Il suo giudizio a ristabilire la verità sul Medioevo è netto:«proprio durante il fiorire del Rinascimento si elaborarono idee e strumenti atti a perseguire le streghe, e fu in piena età moderna che si registrarono in Europa le condanne più gravi e numerose». Continua, «per la caccia alle streghe si può schematicamente delineare uno sviluppo in tre fasi differenti: un diffondersi sporadico di processi e condanne capitali che terminò intorno al 1550-1560; un incremento notevole tra quest’epoca e il 1660, fase che costituì l’apice della caccia in Europa; dopo questa data e fino alla metà del XVIII secolo si ebbe una diminuzione generalizzata dei processi, ma anche il loro arrivo in aree precedentemente risparmiate». I numeri non sono poi certo quelli propagandati dai vari Corrado Augias & Co: «la storiografia è in grado di proporre dati probabili: nell’intero periodo tra metà Quattrocento e metà Settecento le condanne alla pena capitale oscillano tra le 40mila e le 60mila, nonostante la pubblicistica in materia dia spesso cifre palesamente assurde, che arrivano addirittura a parlare di milioni di vittime».


E’ importante anche concentrarsi sull’area geografica maggiormente coinvolta in questa pratica, ovvero quella germanica e protestantizzata«un’area, quella tedesca del Sacro Romano Impero, comprendente territori cattolici quanto protestanti, in cui la caccia alle streghe mieté il numero maggiore di vittime.
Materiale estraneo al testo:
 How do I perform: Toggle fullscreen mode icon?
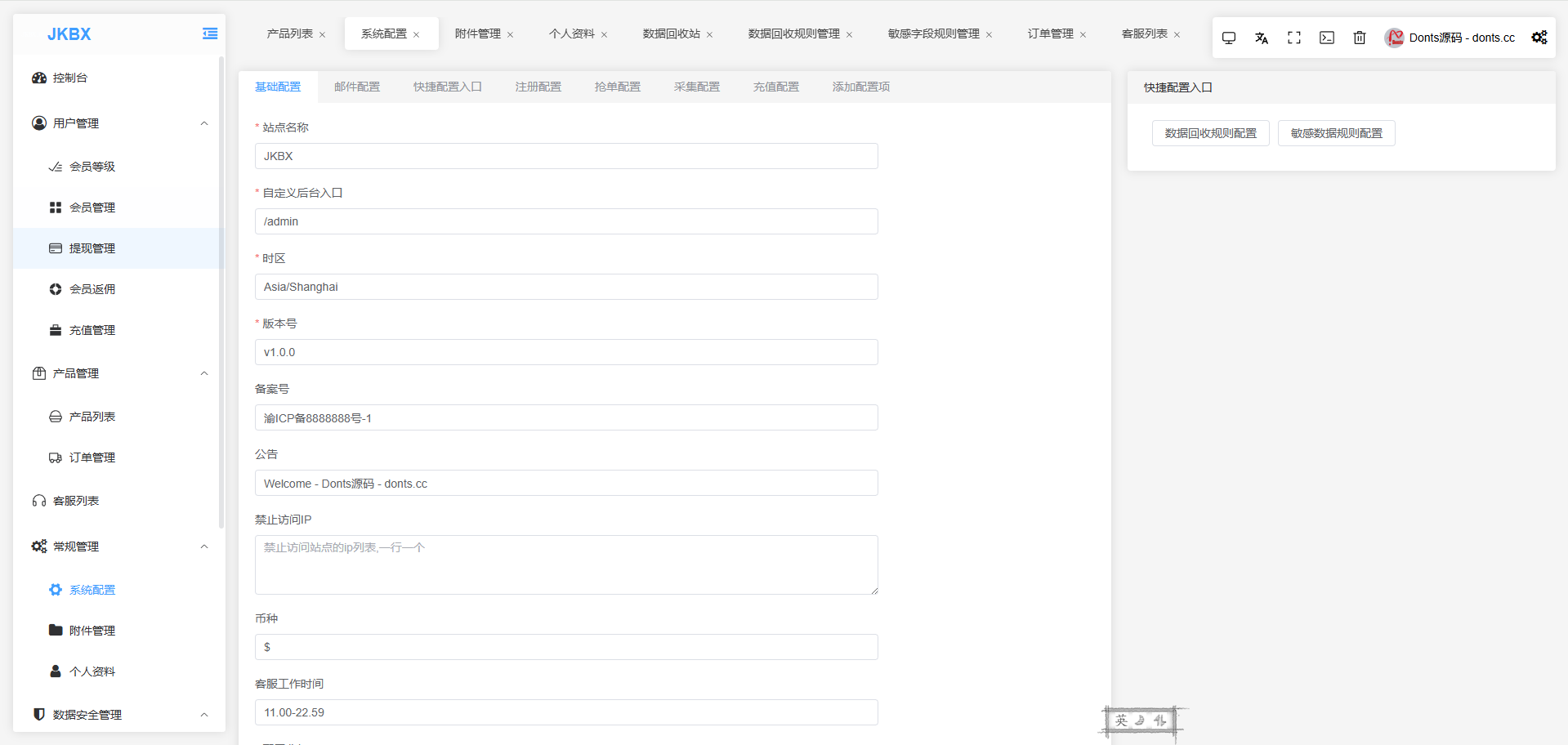[x=1294, y=38]
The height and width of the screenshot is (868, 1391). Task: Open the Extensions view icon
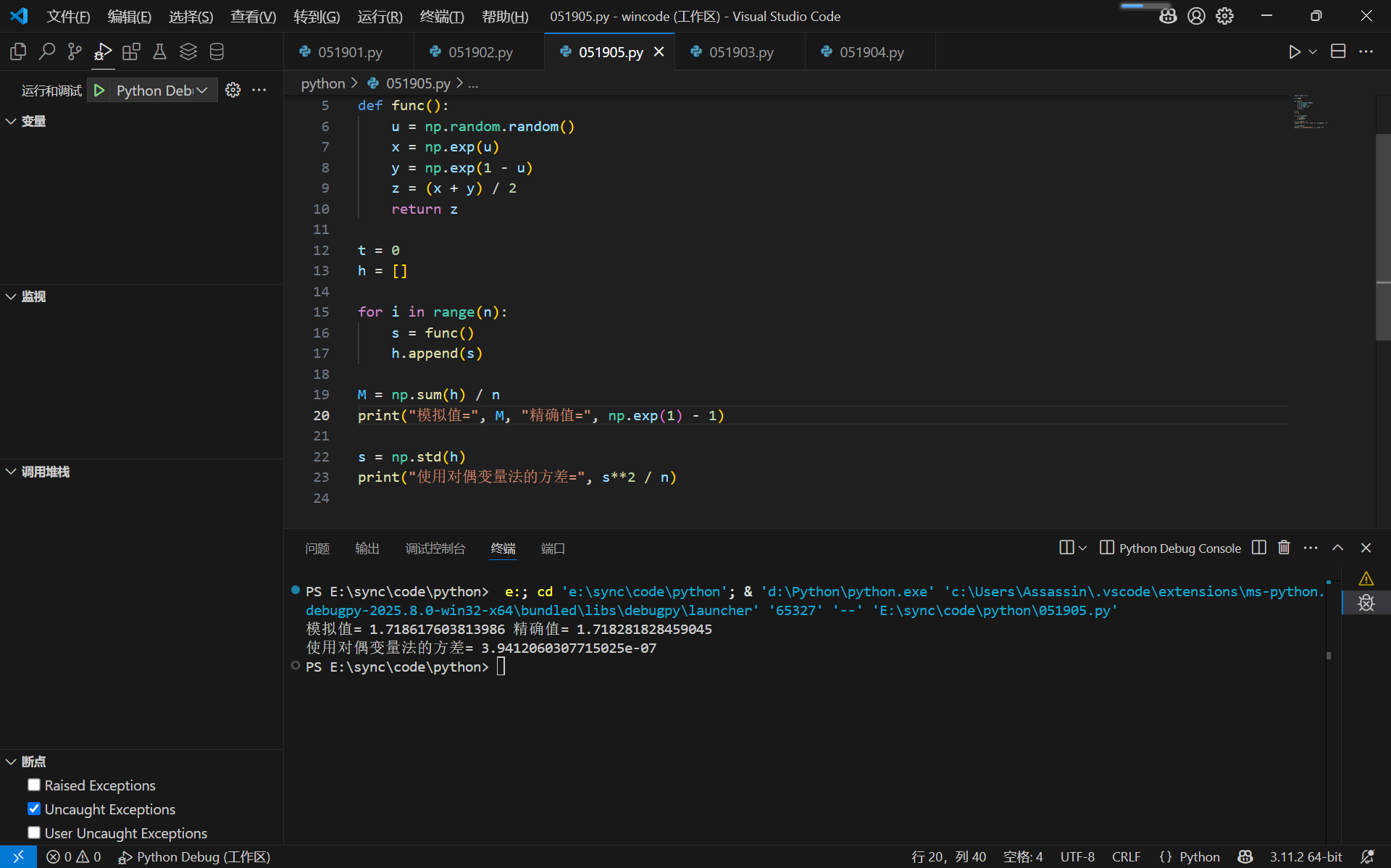131,51
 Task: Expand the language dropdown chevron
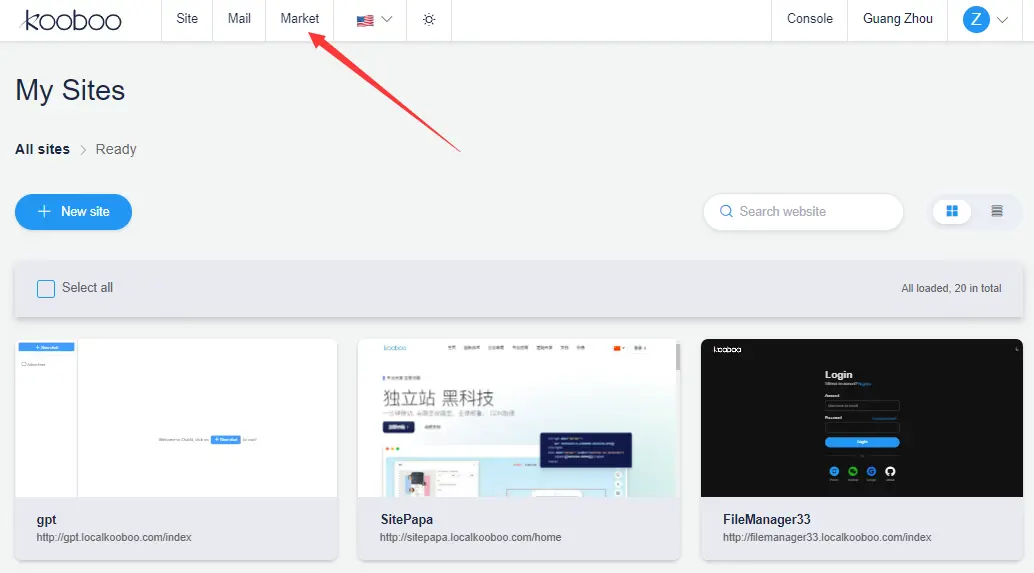387,20
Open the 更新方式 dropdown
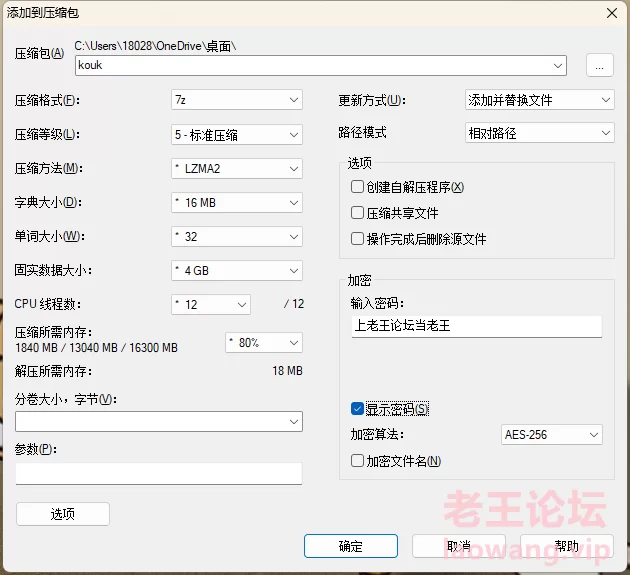This screenshot has width=630, height=575. click(x=539, y=100)
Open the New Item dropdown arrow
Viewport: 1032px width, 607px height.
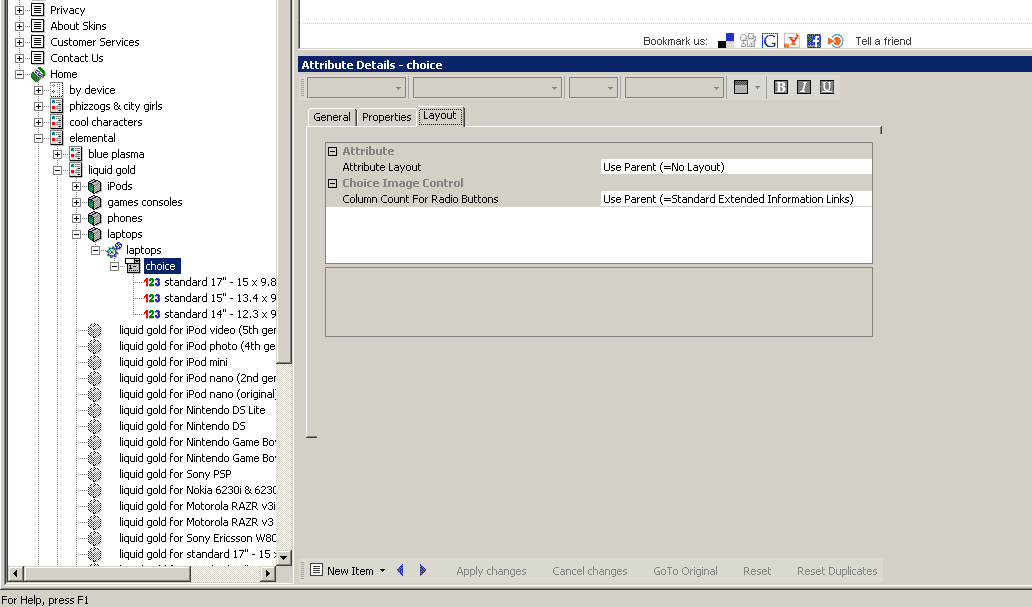[x=382, y=572]
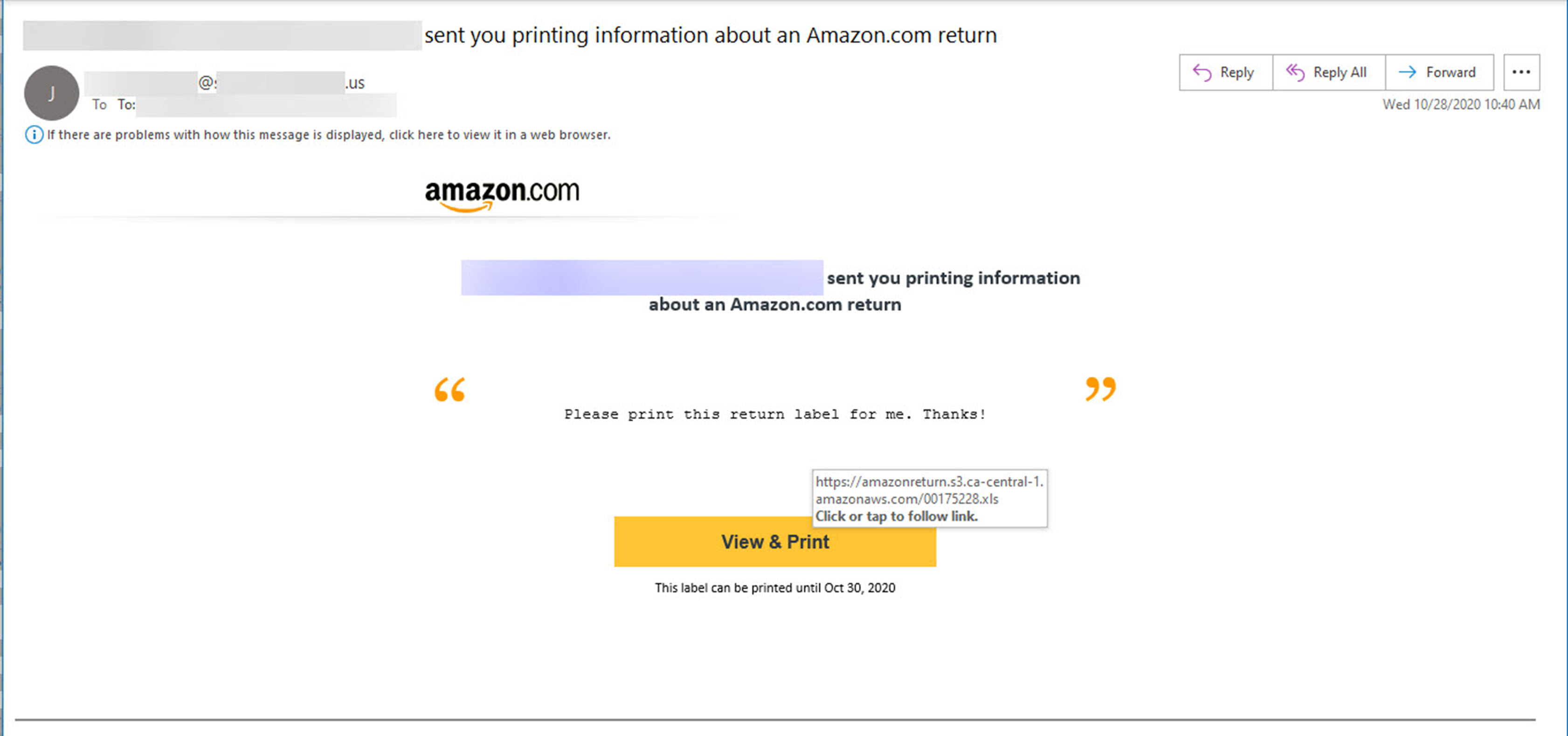Viewport: 1568px width, 736px height.
Task: Click the Reply All double-arrow icon
Action: click(1295, 72)
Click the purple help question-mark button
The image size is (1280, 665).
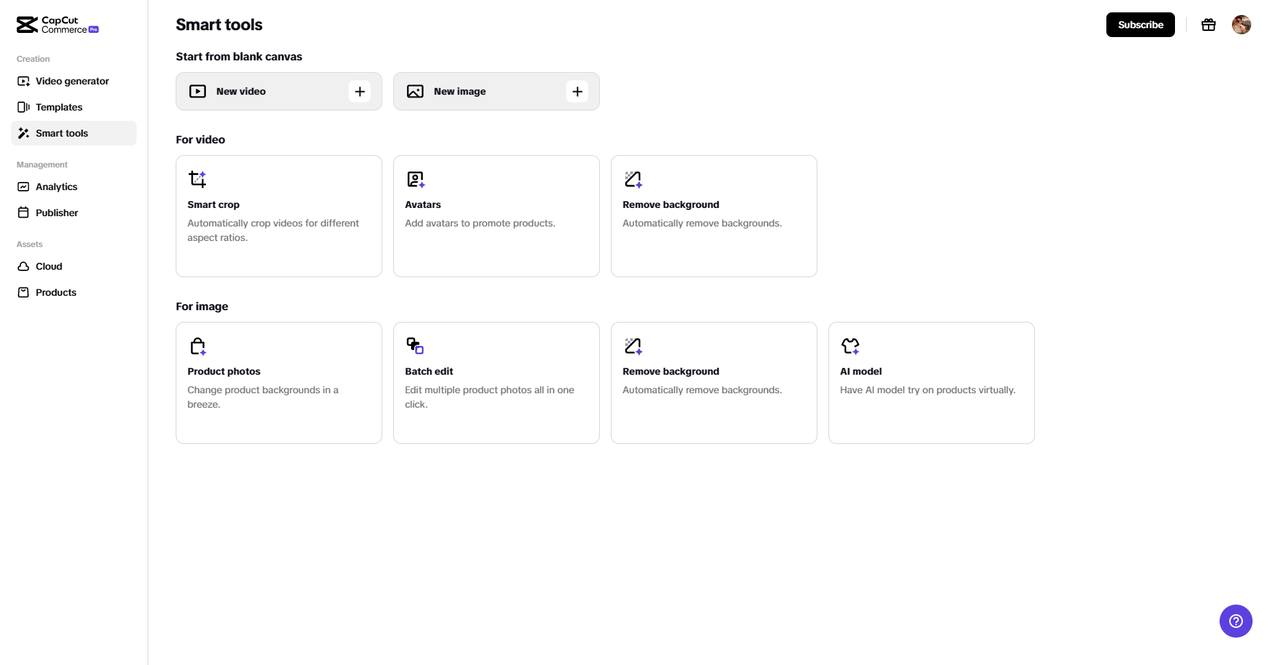pos(1235,621)
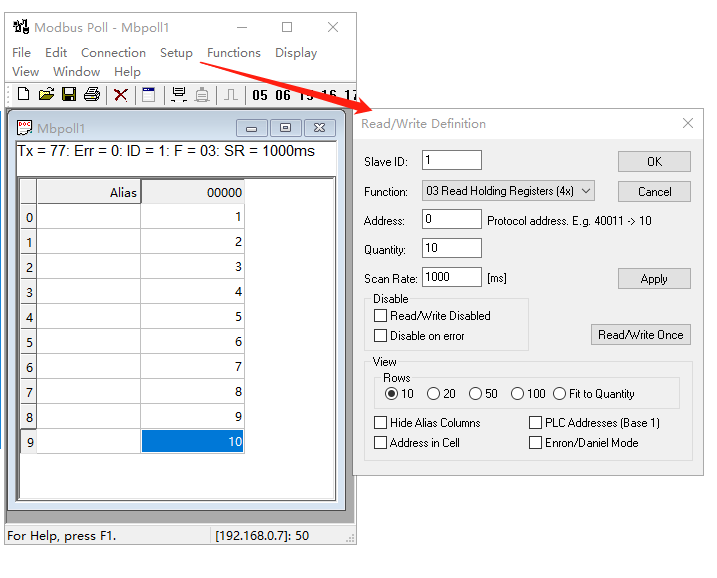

È una disparità che colpiva anche i contemporanei, se il gesuita Friedrich Spee poteva scrivere, nella serrata critica alle modalità dei processi tedeschi espressa nella Cautio criminalis del 1631, che la Germania sembrava essere «tot sagarum mater»: «madre di così tante streghe». Circa la metà delle condanne capitali europee furono comminate in Germania». E la causa, continua la storica, fu sopratutto la Riforma e l’estrema frammentazione del potere politico: «Lutero e Calvino non sembrano aver dato molto peso alla stregoneria e nessuno dei due riformatori elaborò una forma di demonologia innovativa, ma il Diavolo esercitava a loro avviso un potere reale nel mondo; i riformatori facevano dunque dell’impegno contro Satana quasi un’ossessione. È indubbio che, essendo le streghe emissarie del diavolo e complici nei suoi misfatti, nel mondo riformato si ponevano le premesse per una «caccia» intensa e determinata».


I revisionisti anti-cattolici citano anche ossessivamente l’Inquisizione spagnola (area cattolica) come il capro espiatorio della caccia alle streghe. Ma la Montesano chiarisce: «Il paragone tra la Germania e la Spagna è istruttivo: nella penisola iberica, vittima di una secolare «leggenda nera», si ebbe in realtà un uso giudiziario della tortura assai moderato e un numero di vittime molto basso, se paragonato all’Europa centro-settentrionale; i tribunali erano infatti restii a comminare la pena capitale, preferendo generalmente condanne più blande. Inoltre, le accuse erano più simili a quelle tradizionali di magia, piuttosto che di stregoneria per così dire «moderna», cioè corredata di patti e omaggi demoniaci, volo magico, infanticidi e via dicendo». Quante furono le streghe condannate a morte in Spagna?«più di cento in Catalogna nei soli anni 1610-1625, ma venti-trenta sotto l’Inquisizione negli oltre cento  anni tra 1498 e 1610. In totale le condanne a morte dovrebbero aggirarsi intorno alle 300». Ancora meno se l’autorità centralizzata fosse stata forte e capace di incidere.


Riassumendo dunque si può dire che il Medioevo ebbe davvero poco a che vedere con la “caccia alle streghe”, attività che in grandissima parte avvenne in ambito protestante. Il pensiero è decisamente simile a quello di Jean Dumont, uno dei maggiori specialisti mondiali sull’Inquisizione spagnola, il quale in quest’interessante intervista aggiunge un dato sulla presunta e “terribile macchina da morte” spagnola: «nell’epoca di maggiore voga della tortura, in Spagna, a Valenza, su duemila processi dell’Inquisizione, nell’arco che va dal 1480 al 1530, sono stati ritrovati dodici casi di tortura».